In places the vegetation is dominated by the expanses of hard surface necessary to cope with Olympic crowds and by the temporary paraphernalia of the Games. At times it resembles rather small pieces of parsley on the large lumps of meat that are the sporting venues. But it’s vastly preferable to the arid plazas that usually serve the Olympics, and there is something wonderful about a rustic waterway that winds close to the side of the stadium. After the Games the hard surfaces will shrink, as will the many bridges over the water, and the green will increase.
There is intelligence, investment, talent and hard work in the Olympic park and buildings, albeit not always organised in the most useful way. No one could call the progression on to the site, through the razzle of Westfield towards the blank flank of the Aquatics Centre’s temporary seating, a well-considered entry to the greatest show on earth. What’s more, the good quality design and planning stop abruptly at the boundaries of the park: you don’t have to go very far before the stardust fades into the junkheap of Stratford town centre, where worn but serviceable old buildings are overlain by some of the most grotesque public art known to man and overlooked by exploitative apartment towers of developers’ tat.

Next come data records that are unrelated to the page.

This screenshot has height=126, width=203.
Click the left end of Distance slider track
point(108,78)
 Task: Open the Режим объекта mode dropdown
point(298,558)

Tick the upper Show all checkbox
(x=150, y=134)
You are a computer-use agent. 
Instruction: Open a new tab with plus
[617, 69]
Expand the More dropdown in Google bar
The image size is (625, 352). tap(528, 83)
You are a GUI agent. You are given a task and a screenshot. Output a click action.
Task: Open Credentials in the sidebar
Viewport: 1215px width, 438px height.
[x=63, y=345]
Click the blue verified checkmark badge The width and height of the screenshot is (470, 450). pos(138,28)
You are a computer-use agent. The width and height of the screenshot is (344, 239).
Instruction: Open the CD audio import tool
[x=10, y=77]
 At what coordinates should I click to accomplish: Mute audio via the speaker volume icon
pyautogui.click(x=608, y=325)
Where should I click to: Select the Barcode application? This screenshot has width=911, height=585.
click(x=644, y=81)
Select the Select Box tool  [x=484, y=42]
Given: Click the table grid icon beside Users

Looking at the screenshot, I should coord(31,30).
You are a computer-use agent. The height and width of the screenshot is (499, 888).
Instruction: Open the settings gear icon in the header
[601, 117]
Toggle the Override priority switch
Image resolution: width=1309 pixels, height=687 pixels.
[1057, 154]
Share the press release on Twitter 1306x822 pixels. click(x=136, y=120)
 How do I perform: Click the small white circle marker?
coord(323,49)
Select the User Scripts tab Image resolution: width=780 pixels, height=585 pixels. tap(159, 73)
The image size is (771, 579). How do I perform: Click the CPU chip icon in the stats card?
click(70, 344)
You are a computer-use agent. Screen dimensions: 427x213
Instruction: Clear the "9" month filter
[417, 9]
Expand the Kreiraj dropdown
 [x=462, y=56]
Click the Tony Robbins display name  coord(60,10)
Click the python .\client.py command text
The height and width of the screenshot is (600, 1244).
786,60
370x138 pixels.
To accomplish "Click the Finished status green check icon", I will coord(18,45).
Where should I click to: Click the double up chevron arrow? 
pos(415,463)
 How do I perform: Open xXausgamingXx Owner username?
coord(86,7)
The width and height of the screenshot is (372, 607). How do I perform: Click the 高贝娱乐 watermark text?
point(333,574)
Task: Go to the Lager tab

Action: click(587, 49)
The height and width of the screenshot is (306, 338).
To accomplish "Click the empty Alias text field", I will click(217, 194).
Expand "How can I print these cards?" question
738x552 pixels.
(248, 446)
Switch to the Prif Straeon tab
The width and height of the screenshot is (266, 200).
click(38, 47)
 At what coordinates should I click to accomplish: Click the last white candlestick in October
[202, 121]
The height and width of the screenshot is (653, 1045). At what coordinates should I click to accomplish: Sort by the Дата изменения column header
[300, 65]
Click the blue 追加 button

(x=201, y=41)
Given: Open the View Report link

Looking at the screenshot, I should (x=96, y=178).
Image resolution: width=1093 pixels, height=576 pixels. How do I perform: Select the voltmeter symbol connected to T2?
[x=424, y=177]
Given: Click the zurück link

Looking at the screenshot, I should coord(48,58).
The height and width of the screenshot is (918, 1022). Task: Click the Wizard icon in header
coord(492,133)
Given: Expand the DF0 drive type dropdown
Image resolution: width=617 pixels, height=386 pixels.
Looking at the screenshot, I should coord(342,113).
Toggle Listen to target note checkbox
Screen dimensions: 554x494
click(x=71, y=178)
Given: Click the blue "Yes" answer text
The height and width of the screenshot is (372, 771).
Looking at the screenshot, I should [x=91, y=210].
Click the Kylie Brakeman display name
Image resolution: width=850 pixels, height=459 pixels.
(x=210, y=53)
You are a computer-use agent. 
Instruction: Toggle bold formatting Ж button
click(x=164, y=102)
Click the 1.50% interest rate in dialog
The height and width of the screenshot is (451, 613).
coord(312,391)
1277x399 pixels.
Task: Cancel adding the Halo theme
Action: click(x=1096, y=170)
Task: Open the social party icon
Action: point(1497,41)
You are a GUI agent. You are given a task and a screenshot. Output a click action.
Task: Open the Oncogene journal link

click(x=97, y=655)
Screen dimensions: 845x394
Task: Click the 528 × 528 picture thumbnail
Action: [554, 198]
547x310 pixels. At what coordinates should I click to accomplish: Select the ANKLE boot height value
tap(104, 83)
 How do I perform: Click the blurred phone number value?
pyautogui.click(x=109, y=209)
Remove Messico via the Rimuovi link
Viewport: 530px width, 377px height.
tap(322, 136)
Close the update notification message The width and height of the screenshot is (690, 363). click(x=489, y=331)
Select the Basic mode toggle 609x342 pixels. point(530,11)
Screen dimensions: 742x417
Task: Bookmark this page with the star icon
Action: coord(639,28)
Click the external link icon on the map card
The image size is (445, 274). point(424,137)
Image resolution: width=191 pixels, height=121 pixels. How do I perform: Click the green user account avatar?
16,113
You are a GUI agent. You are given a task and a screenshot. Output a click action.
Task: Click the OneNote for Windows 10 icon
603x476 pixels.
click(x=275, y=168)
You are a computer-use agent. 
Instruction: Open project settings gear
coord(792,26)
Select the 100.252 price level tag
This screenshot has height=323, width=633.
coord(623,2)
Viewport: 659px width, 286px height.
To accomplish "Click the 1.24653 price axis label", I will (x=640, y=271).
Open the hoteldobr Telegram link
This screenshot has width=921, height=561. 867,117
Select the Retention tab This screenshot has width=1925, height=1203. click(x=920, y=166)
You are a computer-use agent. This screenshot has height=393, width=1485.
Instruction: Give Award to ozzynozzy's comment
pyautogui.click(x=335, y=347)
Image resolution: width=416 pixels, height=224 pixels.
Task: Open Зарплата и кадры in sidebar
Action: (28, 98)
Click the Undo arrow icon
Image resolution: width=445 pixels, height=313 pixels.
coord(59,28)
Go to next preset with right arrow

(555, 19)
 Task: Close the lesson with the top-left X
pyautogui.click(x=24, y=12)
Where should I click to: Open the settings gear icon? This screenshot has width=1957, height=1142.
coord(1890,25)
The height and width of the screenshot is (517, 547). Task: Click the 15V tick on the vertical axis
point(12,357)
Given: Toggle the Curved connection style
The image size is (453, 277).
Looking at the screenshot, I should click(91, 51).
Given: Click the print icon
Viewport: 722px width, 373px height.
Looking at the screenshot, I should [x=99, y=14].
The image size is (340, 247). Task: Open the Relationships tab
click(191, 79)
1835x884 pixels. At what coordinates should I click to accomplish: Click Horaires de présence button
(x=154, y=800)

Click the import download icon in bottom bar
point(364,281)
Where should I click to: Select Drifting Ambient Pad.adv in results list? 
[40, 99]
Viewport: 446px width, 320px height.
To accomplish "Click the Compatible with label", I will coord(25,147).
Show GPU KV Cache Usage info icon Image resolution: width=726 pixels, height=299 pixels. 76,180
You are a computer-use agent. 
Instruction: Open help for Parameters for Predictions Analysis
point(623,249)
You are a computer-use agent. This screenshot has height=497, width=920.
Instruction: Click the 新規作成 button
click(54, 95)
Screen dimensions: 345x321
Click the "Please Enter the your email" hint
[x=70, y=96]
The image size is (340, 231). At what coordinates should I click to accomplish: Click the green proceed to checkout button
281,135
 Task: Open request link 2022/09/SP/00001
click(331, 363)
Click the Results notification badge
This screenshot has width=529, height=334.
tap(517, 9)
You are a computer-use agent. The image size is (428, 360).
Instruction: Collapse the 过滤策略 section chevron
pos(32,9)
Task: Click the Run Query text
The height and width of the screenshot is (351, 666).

During the Games, intense effort is put into throwing metal balls and sharp sticks or cycling in circles, and we are invited to admire not the thing itself but the way it is done. The 2012 constructional effort has a little more purpose – in that it creates a park, thousands of homes and a few other things – but it raises similar questions. As with throwing balls and sticks it shows good technique and fantastic delivery, as well as amazing levels of funding. But could they not be applied more directly to places where people actually live, including those a few hundred yards away? These are the kinds of things usually lacking in new schools, hospitals, housing and public space: why should they be found only within the sacred enclosure of the Games?